### GOAL 1
Reproduce the listing from its first line down to and including the line that contains "Documentation (1402, 16)", keeping every request, and shift each answer coordinate by adding 46 to both of its numbers.

### GIVEN PASSAGE
----

Trinh credits her strategy director, Nemo Nguyen, as having played a defining role in her growth – not just professionally, but personally too. “She was the one who gave me a strong foundation, and just as importantly, the clarity to navigate what kind of strategist I wanted to become.
“On the professional side, she helped me sharpen both my hard and soft skills, from writing better briefs, to framing strategic approaches more clearly and knowing how to present with intention. She didn’t just teach me how to do strategy: she taught me how to think like a strategist, and how to approach problems with both logic and perspective.”
On a more personal level, she encouraged Trinh to expand her experience outside of work: to read more, live more, and explore perspectives beyond the advertising bubble. “What I learned from her is that professional growth doesn’t happen in isolation. It comes from how you live, how you reflect, and how much of yourself you bring into the work. Working with her reminded me that professional growth and personal growth don’t have to be separate – they feed each other.”
As long as she is growing every day, Trinh is fulfilled, which she feels is enough reason to stay present and engaged. “When that answer becomes less clear, I take time to reflect – not with the intention of quitting, but to understand what needs to shift so I can keep moving forward.”
With the future full of new and exciting challenges, Trinh has plenty to keep her growing. “The way young people connect with brands is getting more fragmented with different subcultures, different platforms, different expectations. So strategy can’t just follow one fixed structure or template anymore. It can’t stay stuck in static brand ladders. It needs to breathe like culture does. It has to be more flexible, more responsive, and more aware of how fast things shift. Less framework, more fieldwork.”
But it’s not just audiences that are diverse and evolving. Strategists are too. “I think we often expect creatives to have different styles, but forget that strategy also involves perspective, interpretation, and choice. There’s no one way to ‘do’ strategy.
“One strategist might go deep into culture, another might start with behavioural insight, another might use brand tension as the entry point. And all of those are valid, because strategy isn’t a checklist. It’s a process of making choices based on how you see the problem. So to keep up, strategy doesn’t just need to follow youth culture. It needs to stay open to different ways of thinking, including from the people doing the strategy.”

----

### GOAL 2
According to the passage on strategy, what different entry points might different strategists start from?

### DATASET
----

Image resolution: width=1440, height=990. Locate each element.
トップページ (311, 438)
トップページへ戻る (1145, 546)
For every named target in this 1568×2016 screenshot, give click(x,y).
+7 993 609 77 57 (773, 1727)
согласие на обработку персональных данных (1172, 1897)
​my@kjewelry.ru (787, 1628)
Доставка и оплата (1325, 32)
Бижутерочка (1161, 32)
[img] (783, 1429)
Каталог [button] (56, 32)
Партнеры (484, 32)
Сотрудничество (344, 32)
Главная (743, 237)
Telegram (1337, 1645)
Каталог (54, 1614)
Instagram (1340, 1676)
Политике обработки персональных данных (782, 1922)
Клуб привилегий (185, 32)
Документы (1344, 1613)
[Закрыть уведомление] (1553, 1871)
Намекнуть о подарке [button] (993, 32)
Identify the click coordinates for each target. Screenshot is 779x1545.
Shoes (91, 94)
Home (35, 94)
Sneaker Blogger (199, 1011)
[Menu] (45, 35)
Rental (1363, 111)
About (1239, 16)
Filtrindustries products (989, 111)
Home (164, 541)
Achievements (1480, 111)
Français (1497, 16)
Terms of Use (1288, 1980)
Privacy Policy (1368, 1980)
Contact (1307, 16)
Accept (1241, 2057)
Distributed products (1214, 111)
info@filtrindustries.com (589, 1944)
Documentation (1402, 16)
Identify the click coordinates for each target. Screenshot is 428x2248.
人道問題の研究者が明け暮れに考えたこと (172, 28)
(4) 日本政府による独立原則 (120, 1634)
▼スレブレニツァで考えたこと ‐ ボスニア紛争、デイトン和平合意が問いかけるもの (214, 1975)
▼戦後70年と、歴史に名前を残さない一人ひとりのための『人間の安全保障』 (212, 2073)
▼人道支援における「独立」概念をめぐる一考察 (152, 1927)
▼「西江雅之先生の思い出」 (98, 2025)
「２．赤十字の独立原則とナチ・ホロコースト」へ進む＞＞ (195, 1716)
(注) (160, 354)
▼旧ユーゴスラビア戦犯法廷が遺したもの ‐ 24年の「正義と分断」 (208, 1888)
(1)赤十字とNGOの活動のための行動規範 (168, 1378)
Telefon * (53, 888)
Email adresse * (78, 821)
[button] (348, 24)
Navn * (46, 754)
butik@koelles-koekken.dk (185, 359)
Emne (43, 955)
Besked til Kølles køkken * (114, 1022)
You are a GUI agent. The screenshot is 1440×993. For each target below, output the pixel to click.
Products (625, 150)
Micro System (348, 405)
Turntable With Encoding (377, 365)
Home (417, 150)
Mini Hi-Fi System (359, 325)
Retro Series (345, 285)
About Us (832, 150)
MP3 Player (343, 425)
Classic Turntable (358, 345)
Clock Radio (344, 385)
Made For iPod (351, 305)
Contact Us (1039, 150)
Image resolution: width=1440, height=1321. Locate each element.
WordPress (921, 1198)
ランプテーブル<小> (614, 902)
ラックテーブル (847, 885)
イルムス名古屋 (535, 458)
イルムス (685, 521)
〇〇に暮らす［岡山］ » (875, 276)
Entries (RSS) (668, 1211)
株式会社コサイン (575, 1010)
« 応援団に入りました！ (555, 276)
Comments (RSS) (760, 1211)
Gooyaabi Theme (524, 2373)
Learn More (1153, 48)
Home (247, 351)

----

### EXERCISE ANSWER 1
Image resolution: width=1440, height=990. Locate each element.
トップページ (357, 484)
トップページへ戻る (1191, 592)
For every named target in this 1568×2016 screenshot, give click(x,y).
+7 993 609 77 57 (819, 1773)
согласие на обработку персональных данных (1218, 1943)
​my@kjewelry.ru (833, 1674)
Доставка и оплата (1371, 78)
Бижутерочка (1207, 78)
[img] (829, 1475)
Каталог [button] (102, 78)
Партнеры (530, 78)
Сотрудничество (390, 78)
Главная (789, 283)
Telegram (1383, 1691)
Каталог (100, 1660)
Instagram (1386, 1722)
Политике обработки персональных данных (828, 1968)
Клуб привилегий (231, 78)
Документы (1390, 1659)
[Закрыть уведомление] (1599, 1917)
Намекнуть о подарке [button] (1039, 78)
Identify the click coordinates for each target. Screenshot is 779x1545.
Shoes (137, 140)
Home (81, 140)
Sneaker Blogger (245, 1057)
[Menu] (91, 81)
Rental (1409, 157)
About (1285, 62)
Filtrindustries products (1035, 157)
Home (210, 587)
Achievements (1526, 157)
Français (1543, 62)
Terms of Use (1334, 2026)
Privacy Policy (1414, 2026)
Contact (1353, 62)
Accept (1287, 2103)
Distributed products (1260, 157)
info@filtrindustries.com (635, 1990)
Documentation (1448, 62)

### EXERCISE ANSWER 2
- Going deep into culture
- Behavioural insight
- Brand tension